Building on his initial partnership with Queen's University, Bednarski expanded his network, Environments of Change, to include an initial working group of thirty scholars and fifteen agencies (not-for-profits, educational sector partners, and private-sector partners). Environments of Change aims to find ways of using emerging digital technologies to explore the historical relationship between natural environment and human culture in late medieval England. As part of that effort, Bednarski launched Canada's first digital humanities lab dedicated to the study of climate and culture, the Medieval DRAGEN (Digital Research in Arts and Graphical Environmental Networks) Lab at St.
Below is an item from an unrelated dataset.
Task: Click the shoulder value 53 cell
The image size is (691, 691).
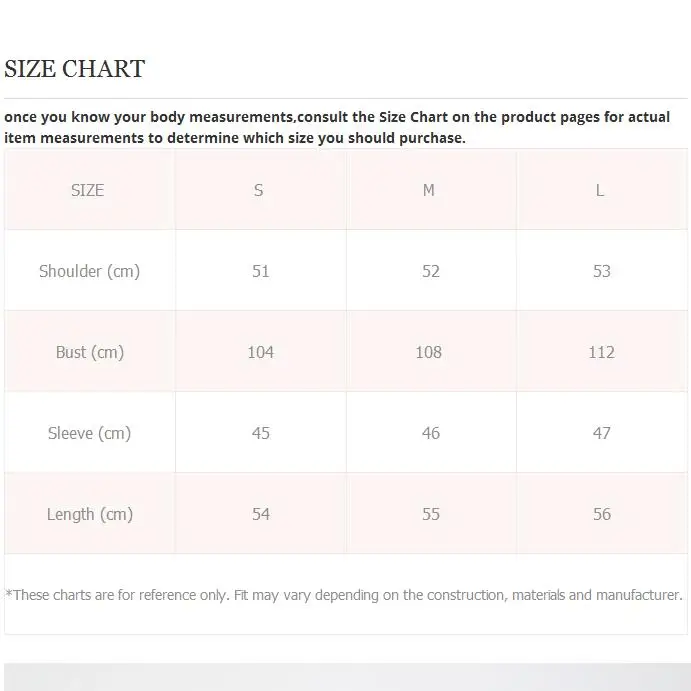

Jerome's University in the University of Waterloo.

In April 2019, Bednarski received a SSHRC Partnership Grant valued at $2,500,000 which augments partner cash and in-kind contributions for a total initial operating value of $10,000,000. This amount of research funding places Bednarski as one of the most successful public grant applicants working in the discipline of History in Canada.

== Career ==
Upon completing his academic formation, Bednarski taught as a contract faculty member in the History Department at York University. Between 2004 and 2006, he also worked concurrently as a high school teacher at St. Michael's College School, an elite Catholic preparatory school for boys founded by the Congregation of St. Basil and located in downtown Toronto. In 2006, he was appointed Assistant Professor of History at St. Jerome's University in the University of Waterloo. In 2011, he was tenured and promoted to Associate Professor. In 2017, he was promoted to Full Professor.

Bednarski also holds associate faculty appointments at the Centre for Medieval Studies at the University of Toronto and in the History Department at Queen's University.

== Awards & distinction ==
In addition to receiving a high level of research funding, Bednarski has won two teaching awards and other distinctions. Notably, in 2011, he was the recipient of the University of Waterloo's Distinguished Teacher Award and, in 2017, of the Society for Teaching and Learning in Higher Education's D2L Innovation Award in Teaching and Learning. In 2019, he was the recipient of the Ontario Council for University Faculty Association's (OCUFA) Lorimer Award for Collective Bargaining.